§ TASK REQUIREMENTS:
A verbatim repeat of the lines below is required, with the pictures removed.
━━━ DATASET RECORDS ━━━
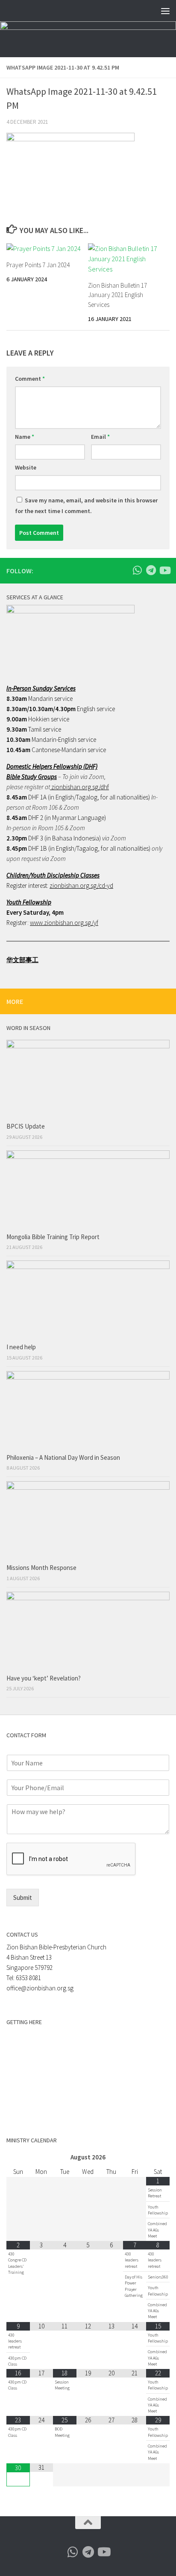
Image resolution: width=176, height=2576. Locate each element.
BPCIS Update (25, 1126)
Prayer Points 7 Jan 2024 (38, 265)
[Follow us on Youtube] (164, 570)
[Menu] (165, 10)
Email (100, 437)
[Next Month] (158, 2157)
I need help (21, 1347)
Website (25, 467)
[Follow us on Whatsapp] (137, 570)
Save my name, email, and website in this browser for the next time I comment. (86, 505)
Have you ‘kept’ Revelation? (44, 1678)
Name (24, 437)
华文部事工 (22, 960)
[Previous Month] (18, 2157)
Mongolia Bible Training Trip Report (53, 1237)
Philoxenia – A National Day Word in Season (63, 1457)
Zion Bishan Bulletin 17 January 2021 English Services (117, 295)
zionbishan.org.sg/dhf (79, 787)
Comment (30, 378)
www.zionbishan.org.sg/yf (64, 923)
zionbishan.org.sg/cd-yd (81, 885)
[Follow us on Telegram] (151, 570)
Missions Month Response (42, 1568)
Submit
━━━
§ RESPONSE AREA:
Image resolution: width=176, height=2576. Locate each element.
BPCIS Update (25, 1126)
Prayer Points 7 Jan 2024 (38, 265)
[Follow us on Youtube] (164, 570)
[Menu] (165, 10)
Email (100, 437)
[Next Month] (158, 2157)
I need help (21, 1347)
Website (25, 467)
[Follow us on Whatsapp] (137, 570)
Save my name, email, and website in this browser for the next time I comment. (86, 505)
Have you ‘kept’ Revelation? (44, 1678)
Name (24, 437)
华文部事工 (22, 960)
[Previous Month] (18, 2157)
Mongolia Bible Training Trip Report (53, 1237)
Philoxenia – A National Day Word in Season (63, 1457)
Zion Bishan Bulletin 17 January 2021 English Services (117, 295)
zionbishan.org.sg/dhf (79, 787)
Comment (30, 378)
www.zionbishan.org.sg/yf (64, 923)
zionbishan.org.sg/cd-yd (81, 885)
[Follow us on Telegram] (151, 570)
Missions Month Response (42, 1568)
Submit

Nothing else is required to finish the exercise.